McDermott Urges Congressional Support for Online Gambling Legislation
Citing a recent analysis of online gambling revenue performed by prominent auditing and assurance firm PricewaterhouseCoopers, U.S. Representative Jim McDermott (D-WA) has urged Congress to again consider formal regulation of online gambling. Rep. McDermott distributed copies of the PricewaterhouseCoopers analysis to all members of Congress earlier this week.
The PricewaterhouseCoopers report suggests that if the U.S. were to regulate online gambling, the federal and collective state governments would generate between $8.7 billion and $42.8 billion in tax revenues in the first ten years of regulation. "Before us is a tremendous opportunity to protect consumers and recoup billions of dollars that should be collected by the Internal Revenue Service," said McDermott. "These are revenues that are desperately needed, given that we are at war and face difficulty financing the nation's priorities."

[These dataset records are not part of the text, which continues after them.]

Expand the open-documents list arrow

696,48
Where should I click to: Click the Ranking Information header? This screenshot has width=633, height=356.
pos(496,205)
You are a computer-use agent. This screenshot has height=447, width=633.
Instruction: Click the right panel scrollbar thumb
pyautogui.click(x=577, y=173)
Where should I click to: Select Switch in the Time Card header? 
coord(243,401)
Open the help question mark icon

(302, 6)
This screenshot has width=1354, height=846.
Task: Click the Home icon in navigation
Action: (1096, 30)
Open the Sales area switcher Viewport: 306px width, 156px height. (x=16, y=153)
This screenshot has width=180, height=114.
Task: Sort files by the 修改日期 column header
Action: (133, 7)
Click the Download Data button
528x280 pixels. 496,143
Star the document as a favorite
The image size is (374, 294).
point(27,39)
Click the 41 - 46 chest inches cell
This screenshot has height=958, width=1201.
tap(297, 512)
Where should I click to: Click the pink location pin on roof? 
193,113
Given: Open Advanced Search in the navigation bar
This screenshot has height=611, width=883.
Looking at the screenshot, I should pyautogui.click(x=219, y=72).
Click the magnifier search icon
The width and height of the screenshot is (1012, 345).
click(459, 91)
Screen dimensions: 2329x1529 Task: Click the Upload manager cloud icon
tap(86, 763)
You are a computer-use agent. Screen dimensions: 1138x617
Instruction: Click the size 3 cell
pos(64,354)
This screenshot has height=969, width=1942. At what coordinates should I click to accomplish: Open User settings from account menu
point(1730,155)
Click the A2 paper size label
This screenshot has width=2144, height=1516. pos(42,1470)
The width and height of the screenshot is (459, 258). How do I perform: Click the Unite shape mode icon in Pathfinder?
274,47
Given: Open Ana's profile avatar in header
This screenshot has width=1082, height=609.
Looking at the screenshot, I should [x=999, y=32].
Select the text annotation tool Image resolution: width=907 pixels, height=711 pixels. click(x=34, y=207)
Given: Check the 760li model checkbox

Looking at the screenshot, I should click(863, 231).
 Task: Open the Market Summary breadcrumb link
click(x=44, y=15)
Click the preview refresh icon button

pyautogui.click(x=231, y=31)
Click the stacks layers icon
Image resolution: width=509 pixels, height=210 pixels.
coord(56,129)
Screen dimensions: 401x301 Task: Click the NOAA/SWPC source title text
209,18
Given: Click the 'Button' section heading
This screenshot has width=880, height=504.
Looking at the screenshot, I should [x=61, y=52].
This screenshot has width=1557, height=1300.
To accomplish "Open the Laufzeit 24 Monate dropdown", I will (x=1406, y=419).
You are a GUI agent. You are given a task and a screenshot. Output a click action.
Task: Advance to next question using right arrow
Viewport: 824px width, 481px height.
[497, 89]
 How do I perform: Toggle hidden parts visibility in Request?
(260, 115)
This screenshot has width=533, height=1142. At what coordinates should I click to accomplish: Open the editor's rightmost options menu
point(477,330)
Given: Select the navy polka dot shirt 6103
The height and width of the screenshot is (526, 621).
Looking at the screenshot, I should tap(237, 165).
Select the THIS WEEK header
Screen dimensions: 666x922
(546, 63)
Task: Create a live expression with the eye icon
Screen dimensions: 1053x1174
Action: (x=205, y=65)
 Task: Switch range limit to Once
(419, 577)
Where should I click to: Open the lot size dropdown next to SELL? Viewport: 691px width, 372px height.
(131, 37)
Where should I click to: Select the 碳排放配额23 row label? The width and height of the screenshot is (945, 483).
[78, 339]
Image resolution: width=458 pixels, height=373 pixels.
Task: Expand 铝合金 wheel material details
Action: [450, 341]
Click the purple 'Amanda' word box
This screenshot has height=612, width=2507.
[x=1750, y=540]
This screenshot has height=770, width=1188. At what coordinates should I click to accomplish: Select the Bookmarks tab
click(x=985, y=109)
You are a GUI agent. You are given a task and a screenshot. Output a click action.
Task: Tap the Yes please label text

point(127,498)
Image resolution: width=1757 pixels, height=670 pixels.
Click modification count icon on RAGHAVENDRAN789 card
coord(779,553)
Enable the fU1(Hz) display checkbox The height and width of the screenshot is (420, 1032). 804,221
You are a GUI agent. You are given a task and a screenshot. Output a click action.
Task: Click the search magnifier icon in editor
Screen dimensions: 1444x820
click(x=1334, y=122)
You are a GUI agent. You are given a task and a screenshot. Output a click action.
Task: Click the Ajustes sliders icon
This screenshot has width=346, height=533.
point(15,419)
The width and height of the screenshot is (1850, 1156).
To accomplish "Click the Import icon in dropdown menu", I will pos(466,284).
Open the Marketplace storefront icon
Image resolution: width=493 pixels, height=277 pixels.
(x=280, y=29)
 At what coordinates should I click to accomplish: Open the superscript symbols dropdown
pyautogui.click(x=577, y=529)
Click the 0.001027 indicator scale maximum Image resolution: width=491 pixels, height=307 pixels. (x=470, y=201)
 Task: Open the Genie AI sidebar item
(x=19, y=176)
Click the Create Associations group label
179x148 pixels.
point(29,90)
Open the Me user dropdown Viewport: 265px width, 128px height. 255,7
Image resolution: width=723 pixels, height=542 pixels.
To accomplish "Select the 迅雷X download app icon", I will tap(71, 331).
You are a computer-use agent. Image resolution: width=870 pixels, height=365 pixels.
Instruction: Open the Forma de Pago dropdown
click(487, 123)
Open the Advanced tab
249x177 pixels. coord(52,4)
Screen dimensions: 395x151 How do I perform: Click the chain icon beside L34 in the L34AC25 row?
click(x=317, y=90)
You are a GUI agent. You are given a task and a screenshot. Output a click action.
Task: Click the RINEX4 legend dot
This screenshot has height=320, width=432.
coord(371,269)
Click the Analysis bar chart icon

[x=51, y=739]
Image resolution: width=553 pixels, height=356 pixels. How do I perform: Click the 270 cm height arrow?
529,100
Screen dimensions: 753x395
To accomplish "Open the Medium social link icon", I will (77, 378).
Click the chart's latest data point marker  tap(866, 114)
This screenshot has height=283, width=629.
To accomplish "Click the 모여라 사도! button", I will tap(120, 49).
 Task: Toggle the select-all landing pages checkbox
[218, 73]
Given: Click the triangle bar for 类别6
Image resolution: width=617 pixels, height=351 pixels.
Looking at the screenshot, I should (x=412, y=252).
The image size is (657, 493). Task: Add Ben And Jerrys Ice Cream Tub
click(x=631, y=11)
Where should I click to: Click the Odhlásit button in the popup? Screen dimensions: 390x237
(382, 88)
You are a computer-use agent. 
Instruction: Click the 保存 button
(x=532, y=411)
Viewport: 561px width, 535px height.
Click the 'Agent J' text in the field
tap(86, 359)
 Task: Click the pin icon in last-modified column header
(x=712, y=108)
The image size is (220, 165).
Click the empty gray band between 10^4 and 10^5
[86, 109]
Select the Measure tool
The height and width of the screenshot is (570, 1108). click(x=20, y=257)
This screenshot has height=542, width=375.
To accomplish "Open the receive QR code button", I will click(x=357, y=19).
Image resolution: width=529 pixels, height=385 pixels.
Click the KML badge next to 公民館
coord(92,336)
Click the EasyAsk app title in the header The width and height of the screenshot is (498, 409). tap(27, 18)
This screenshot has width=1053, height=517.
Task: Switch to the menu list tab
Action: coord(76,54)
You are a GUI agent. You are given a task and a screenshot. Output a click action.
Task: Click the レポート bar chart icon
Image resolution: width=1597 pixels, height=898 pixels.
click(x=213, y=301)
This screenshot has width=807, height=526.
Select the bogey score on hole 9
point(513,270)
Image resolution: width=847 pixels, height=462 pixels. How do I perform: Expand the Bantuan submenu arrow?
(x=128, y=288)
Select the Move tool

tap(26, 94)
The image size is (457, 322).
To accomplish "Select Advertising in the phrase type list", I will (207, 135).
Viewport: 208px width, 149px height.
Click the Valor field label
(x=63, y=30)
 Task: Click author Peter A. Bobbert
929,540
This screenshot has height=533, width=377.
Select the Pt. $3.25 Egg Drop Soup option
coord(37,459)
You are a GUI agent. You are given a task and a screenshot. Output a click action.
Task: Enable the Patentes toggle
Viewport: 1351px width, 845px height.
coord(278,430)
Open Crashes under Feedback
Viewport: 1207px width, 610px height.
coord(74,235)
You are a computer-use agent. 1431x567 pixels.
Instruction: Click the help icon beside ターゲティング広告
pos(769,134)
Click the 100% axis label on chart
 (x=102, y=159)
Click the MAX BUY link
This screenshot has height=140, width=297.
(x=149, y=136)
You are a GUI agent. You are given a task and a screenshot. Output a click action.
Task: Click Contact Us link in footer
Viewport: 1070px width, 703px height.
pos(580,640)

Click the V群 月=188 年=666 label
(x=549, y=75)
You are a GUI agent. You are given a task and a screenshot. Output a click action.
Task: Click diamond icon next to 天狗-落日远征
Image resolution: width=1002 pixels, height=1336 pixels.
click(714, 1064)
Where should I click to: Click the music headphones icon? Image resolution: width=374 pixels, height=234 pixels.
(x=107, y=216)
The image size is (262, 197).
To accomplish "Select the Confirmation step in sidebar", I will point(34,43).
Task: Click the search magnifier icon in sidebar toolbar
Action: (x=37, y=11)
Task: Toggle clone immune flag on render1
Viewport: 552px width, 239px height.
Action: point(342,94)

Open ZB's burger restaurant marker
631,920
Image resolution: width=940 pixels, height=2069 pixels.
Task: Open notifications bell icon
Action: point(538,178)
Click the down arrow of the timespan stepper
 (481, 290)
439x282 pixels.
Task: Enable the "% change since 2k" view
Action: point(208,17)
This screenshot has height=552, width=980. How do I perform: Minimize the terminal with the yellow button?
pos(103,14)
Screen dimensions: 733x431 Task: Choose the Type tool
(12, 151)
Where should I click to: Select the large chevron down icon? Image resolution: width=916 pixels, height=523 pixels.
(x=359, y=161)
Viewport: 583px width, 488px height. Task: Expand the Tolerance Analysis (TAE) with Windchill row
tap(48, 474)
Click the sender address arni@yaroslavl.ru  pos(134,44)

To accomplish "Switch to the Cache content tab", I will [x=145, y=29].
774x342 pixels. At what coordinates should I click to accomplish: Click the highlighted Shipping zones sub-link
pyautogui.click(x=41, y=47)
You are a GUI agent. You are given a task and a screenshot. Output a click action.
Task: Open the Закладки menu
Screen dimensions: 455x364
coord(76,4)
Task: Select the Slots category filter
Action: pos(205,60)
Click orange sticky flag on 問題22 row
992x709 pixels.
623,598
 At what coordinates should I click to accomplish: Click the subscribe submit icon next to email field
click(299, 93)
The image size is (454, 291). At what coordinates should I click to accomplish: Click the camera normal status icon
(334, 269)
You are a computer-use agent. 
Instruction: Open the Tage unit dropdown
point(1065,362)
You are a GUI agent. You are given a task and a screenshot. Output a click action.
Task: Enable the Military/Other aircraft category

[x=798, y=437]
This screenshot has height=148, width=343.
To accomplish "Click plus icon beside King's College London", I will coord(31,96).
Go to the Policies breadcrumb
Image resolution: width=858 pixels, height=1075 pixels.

McDermott is the author of the proposed Internet Gambling Regulation and Tax Enforcement Act (H.R. 2607), which was designed as a regulatory and tax mechanism and is often described as a 'companion' bill to Barney Frank's IGREA [Internet Gambling Regulation and Enforcement Act]. Frank's bill has to date received more press and has generated more co-sponsors, but neither bill is on a fast track to becoming law at the present time.
McDermott noted in a release accompanying the distribution of the reports that U.S. regulation would in fact redirect back into U.S. government coffers online revenues that are at the present time flowing offshore. "To be clear, these are not mostly new taxes — the bulk of the revenues generated would come from taxes required under existing law," said McDermott. "This is simply a framework to collect taxes on existing activity that is currently unregulated, unsupervised, and underground."